Digital Scriptorium  

How To: Marking up your transcription

Abstract

Preparation

Beginning a new file for transcription

Marking up a sample transcription

      Second line

      Third line and end of chapter

Abstract

This document presents an introduction to marking up a manuscript transcription using ds3.dtd, the Digital Scriptorium transcription DTD (Document Type Definition), and NoteTab Light, a freeware editing program. It uses MS UCB 152, f. 6r, to walk through the steps of marking up a transcription using the Text Encoding Initiative (TEI) Guidelines. Information on setting up the software is given in the Introduction, the Tag Set briefly discusses TEI-compliant markup, and the Alphabetical List of Element Types offers a description of the tags that comprise ds3.dtd; we suggest that you peruse those documents before continuing with this one. All of the documentation files are included in the ds3.exe package, available here, and are linked by a table of contents.


Preparation

Whether tagging an extant transcription (longhand or typed) or creating an electronic transcription from scratch, the first step is to plan the depth and breadth of information that your transcription will cover, just as for a more traditional endeavor. If you work from a document that results from complex prior decisions, preserving what has already been recorded is fairly straightforward once you become comfortable with what the TEI tags offer and restrict; your working document already includes metainformation, such as line break locations and notes on changes of hand, that you can translate to TEI's structure. If you tag while you transcribe, the markup you apply can be more flexible, but decisions about what to record (and how) rely upon a somewhat keener knowledge of what the TEI tags can help you accomplish. In either case, familiarizing yourself with the markup tags listed in the Alphabetical List of Element Types as part of the planning stage can help ensure that your file tags information consistently throughout. Tagging everything you can is unnecessary, but some experimentation may be helpful in deciding how much you do want to record.

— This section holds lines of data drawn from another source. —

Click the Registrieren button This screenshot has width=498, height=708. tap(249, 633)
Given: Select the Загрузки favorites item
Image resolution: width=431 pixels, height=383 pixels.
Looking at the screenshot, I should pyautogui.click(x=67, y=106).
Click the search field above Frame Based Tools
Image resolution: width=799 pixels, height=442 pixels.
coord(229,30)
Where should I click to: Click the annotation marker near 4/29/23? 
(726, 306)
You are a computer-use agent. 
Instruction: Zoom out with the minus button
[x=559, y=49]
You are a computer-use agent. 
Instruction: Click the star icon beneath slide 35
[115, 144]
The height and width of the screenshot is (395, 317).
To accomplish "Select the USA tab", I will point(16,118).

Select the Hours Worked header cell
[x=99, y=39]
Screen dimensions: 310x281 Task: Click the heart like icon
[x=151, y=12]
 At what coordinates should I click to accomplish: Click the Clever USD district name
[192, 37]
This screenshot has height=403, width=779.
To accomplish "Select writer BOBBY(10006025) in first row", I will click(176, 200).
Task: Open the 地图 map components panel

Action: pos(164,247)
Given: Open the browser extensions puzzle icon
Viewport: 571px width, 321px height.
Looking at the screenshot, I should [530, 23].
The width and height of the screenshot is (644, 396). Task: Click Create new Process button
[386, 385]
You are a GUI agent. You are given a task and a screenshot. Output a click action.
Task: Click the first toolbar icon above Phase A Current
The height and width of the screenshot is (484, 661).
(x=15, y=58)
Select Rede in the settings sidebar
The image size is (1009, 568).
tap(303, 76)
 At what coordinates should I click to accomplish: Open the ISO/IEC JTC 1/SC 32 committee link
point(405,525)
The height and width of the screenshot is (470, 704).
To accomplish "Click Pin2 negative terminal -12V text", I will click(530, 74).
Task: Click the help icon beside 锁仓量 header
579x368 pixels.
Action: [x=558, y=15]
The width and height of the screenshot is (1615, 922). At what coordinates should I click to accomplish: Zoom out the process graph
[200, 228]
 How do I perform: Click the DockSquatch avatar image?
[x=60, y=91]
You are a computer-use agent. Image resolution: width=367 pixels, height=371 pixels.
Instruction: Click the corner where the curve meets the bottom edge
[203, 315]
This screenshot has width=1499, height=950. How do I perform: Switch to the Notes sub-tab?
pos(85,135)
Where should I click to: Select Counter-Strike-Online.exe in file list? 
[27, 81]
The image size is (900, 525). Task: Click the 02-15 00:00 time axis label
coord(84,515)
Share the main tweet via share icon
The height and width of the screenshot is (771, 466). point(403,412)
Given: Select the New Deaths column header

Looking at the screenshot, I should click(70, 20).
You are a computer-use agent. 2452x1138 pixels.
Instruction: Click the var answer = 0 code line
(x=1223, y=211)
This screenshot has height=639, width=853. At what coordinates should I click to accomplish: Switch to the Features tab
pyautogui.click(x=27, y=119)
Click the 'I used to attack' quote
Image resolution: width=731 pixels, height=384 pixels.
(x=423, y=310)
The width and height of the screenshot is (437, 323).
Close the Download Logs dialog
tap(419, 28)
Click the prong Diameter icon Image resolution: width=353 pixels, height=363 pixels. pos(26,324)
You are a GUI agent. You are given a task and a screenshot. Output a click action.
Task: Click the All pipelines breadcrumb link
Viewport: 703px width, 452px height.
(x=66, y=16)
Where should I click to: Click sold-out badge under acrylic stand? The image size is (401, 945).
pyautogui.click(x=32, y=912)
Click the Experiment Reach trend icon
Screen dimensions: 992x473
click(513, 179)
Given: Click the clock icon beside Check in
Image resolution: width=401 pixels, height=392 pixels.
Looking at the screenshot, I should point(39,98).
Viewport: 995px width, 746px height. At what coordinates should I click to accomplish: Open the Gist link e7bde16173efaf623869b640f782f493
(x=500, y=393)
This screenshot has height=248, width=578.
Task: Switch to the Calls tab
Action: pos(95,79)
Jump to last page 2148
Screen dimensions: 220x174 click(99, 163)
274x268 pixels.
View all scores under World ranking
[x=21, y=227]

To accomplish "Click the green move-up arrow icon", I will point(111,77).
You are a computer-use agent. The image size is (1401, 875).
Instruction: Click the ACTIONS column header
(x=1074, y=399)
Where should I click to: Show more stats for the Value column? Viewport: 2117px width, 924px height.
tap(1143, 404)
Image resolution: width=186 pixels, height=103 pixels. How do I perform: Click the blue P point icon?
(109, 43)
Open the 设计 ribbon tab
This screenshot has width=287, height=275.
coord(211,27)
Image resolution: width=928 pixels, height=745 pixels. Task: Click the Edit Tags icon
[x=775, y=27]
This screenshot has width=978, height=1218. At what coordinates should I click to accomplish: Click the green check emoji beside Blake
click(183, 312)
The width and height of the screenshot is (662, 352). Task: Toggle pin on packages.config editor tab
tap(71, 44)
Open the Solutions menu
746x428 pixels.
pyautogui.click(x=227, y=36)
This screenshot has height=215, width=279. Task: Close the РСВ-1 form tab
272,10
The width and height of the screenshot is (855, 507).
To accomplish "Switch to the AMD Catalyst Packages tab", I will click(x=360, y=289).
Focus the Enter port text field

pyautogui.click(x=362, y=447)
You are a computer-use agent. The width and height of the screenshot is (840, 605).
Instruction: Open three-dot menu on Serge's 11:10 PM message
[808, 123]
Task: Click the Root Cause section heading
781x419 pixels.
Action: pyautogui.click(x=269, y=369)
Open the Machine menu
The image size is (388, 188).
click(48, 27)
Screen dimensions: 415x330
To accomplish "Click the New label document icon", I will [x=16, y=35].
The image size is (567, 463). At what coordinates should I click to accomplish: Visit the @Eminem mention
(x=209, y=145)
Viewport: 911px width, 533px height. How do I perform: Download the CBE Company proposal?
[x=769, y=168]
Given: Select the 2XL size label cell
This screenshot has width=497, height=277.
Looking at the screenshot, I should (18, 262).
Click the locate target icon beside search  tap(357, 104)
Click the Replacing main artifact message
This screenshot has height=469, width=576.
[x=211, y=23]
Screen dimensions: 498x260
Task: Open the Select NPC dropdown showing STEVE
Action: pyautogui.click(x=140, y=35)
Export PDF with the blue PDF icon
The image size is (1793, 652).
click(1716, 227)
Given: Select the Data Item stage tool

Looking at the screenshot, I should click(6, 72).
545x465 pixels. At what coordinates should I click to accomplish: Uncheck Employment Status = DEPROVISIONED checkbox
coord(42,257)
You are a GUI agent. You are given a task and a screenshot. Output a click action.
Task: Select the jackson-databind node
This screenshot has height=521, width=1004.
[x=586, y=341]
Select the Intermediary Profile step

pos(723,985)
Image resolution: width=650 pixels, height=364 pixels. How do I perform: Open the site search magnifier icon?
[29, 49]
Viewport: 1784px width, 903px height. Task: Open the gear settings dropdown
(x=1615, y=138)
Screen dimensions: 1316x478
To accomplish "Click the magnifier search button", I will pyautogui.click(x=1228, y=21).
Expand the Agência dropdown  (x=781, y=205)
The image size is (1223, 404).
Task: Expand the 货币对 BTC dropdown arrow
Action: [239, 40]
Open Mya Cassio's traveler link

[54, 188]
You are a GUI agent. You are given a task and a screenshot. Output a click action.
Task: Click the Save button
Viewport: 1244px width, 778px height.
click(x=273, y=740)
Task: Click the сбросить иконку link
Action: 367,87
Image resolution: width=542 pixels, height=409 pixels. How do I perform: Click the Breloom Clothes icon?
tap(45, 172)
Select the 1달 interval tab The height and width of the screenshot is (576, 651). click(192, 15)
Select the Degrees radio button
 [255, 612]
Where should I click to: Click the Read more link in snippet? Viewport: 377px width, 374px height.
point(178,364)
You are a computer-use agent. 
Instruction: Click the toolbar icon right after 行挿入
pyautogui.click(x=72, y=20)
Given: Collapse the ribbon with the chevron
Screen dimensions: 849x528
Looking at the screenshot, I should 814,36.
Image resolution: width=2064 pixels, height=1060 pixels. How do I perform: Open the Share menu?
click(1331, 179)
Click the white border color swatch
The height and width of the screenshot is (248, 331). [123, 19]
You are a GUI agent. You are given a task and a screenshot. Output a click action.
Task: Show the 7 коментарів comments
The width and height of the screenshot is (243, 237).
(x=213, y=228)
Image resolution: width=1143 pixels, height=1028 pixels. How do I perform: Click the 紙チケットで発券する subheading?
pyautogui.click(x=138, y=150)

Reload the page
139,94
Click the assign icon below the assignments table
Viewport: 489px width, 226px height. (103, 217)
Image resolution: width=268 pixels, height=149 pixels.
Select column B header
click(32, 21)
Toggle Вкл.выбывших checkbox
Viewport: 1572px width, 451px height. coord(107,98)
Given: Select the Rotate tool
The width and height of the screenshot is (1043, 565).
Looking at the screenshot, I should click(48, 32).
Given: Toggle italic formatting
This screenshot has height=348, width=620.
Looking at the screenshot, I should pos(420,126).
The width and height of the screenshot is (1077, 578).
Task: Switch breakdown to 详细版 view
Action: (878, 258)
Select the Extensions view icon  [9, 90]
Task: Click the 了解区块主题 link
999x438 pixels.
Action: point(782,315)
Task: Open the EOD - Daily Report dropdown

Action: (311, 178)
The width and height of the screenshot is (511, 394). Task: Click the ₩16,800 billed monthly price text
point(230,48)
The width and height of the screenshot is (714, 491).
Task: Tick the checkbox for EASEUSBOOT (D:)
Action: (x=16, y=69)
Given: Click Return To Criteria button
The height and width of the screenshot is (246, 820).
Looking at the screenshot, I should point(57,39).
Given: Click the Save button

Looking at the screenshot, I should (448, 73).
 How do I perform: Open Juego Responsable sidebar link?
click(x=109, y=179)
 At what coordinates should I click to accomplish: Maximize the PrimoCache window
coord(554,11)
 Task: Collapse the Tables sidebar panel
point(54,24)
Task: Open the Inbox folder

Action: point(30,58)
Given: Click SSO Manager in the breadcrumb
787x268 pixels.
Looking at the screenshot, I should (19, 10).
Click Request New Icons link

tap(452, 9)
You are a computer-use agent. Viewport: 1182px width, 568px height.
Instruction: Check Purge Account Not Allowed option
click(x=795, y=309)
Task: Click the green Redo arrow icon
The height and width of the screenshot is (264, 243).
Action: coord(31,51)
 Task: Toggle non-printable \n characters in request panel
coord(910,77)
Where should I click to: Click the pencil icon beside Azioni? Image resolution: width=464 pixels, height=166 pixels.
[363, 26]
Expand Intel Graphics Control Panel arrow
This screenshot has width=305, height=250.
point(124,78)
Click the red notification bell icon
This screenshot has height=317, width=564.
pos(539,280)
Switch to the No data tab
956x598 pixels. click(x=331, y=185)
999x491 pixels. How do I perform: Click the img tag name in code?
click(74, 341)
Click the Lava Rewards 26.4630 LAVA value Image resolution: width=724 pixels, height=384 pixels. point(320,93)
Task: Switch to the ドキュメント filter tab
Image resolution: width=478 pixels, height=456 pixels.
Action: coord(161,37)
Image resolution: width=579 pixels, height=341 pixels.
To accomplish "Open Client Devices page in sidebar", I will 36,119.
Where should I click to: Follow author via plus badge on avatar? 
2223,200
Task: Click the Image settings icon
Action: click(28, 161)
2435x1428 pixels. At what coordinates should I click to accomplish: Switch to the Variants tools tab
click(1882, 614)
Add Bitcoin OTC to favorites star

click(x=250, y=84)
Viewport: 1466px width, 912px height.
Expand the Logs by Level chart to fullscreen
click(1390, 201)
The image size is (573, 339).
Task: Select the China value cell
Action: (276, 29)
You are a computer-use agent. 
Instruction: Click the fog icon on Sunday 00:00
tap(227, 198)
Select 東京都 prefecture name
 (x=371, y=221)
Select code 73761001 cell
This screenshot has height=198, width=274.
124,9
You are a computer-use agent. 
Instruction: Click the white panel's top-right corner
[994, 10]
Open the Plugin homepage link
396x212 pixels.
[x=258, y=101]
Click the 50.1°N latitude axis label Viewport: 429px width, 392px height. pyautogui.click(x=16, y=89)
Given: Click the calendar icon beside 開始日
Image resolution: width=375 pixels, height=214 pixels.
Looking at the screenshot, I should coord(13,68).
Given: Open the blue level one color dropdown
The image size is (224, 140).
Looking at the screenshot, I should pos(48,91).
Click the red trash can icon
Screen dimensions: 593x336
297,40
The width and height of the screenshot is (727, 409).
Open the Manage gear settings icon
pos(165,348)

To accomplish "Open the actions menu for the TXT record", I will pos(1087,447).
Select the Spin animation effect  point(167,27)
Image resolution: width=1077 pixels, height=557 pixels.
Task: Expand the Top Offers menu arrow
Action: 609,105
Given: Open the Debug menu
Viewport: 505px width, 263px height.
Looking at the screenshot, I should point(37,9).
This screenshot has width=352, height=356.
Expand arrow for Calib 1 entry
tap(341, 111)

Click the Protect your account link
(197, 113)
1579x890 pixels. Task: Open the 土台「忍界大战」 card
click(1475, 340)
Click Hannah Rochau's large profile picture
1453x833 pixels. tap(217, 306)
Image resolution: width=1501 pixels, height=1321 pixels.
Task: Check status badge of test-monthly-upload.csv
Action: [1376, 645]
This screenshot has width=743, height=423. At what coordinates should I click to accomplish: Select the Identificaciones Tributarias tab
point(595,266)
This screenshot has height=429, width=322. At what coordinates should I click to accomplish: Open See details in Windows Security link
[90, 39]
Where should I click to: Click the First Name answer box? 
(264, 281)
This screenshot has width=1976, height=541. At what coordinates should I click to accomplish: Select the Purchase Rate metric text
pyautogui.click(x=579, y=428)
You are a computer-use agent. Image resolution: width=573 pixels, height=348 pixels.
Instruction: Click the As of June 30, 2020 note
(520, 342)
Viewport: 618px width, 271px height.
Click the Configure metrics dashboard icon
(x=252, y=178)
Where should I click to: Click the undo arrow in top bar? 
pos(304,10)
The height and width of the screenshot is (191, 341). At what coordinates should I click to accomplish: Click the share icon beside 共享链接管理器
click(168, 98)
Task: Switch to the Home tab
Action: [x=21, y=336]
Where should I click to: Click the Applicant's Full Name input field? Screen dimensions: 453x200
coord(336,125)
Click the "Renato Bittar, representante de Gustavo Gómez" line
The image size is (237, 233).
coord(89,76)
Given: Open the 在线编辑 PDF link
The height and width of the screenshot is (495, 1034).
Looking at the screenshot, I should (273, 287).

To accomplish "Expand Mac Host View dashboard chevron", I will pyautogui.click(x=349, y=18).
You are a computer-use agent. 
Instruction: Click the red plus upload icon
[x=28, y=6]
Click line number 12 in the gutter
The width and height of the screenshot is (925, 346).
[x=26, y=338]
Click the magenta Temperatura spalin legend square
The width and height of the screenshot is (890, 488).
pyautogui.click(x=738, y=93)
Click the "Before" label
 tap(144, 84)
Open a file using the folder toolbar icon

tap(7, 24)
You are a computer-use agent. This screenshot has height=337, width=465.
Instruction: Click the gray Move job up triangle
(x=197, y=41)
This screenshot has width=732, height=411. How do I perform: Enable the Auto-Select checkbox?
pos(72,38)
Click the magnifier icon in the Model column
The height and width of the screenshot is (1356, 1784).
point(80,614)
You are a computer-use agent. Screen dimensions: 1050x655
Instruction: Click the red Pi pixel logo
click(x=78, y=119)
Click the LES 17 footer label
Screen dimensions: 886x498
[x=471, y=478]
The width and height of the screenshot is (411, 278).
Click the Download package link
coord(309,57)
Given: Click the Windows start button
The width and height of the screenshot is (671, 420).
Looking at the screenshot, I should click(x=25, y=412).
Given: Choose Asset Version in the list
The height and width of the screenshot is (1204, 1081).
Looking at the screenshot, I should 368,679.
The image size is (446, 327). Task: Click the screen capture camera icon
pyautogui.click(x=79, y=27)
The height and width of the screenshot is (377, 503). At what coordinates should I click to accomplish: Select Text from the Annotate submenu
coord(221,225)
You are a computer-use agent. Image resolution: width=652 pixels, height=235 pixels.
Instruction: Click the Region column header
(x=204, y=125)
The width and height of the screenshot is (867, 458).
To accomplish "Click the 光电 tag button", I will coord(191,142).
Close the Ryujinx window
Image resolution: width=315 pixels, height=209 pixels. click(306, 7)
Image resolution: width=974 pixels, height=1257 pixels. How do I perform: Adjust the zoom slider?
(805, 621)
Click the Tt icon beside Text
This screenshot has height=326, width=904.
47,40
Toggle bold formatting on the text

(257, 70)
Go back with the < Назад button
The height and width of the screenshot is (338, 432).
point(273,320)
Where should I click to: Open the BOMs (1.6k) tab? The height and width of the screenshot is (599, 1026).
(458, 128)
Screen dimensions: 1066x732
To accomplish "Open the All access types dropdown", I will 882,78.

To begin a new file for transcription:

Follow the steps below exactly. When you have finished this procedure, you will be ready to begin marking up your transcription and to enter information about your transcription practices (metadata).

  1. Follow the setup steps in the Introduction under the heading Setting Up the Software.
  2. Launch NoteTab Light, then select the ds3 library from the button row at the bottom of NoteTab's window.
    The left-hand pane displays the ds3 tools and tags. Always have this library selected when you work with the Digital Scriptorium transcription DTD.
  3. If necessary, choose File > New from the menu, so that the right-hand pane is blank.
  4. In the left-hand pane, under the red XML outer wrapper and DTD declaration heading, double-click XSL stylesheet declaration to insert it.
    Two lines appear in the right-hand pane: the first signals to a parser that the file's contents are XML, and the second declares the style sheet's filename and type.
  5. Under the same heading, double-click ds3 dtd declaration and TEI.2 outer wrapper.
    The first line that appears (beginning !DOCTYPE) points to the DTD, or set of rules that govern tag usage; the several subsequent lines define the .jpg file type and call other files containing entity definitions; and the final pair of lines open and close the top-level TEI.2 tag.
  6. Position the cursor on the line just after <TEI.2>.
    Note that 15:1 displays in the lower left corner; 15 is the line number, 1 the position (character number from left to right).
  7. In the left-hand pane, under the Metadata Section heading, double-click teiHeader, basic to insert a bare-bones teiHeader in your file.
    A screenful of tags appears in the right-hand pane; the first and last open and close <teiHeader>. These tags allow you to record information about the text you are transcribing, your transcription methods, and so on. When you are ready to enter metadata, see Identification (TEI Header), Alphabetical List of Element Types, and the sample texts for suggestions.
  8. Position the cursor after <teiHeader> and press the Enter key twice; then, in the left-hand pane, find and insert text, body, and div1.
    Open- and close-tags for these three appear on either side of your cursor.
    Inserting div1 causes a dialog box to appear. If you plan to track division type and number throughout your file, enter values in the type and n fields; for example, to define this first-level division as a chapter numbered one, you can enter "chapter" and "1" in the type and n fields (respectively). Otherwise, choose OK without entering a value.
  9. In the left-hand pane, find and insert paragraph under the Page Layout and Segmentation heading. (You may need to scroll down to see it.)
    The <p> tag appears on either side of your cursor.
  10. Save your work; make sure your new filename ends with the extension .xml.
    You have now completed the minimum steps necessary to create a TEI-compliant file in XML.
  11. Verify that this new file parses correctly: at the top of the left-hand pane, double-click XML Parse.
    See also the To parse an XML document procedure in the Introduction. A new file named error.txt opens; if your file parses correctly, error.txt contains only the name and full path of your file (for example, c:\ds3\document\demo.xml). You can restore your file to view by selecting the tab labeled with your filename.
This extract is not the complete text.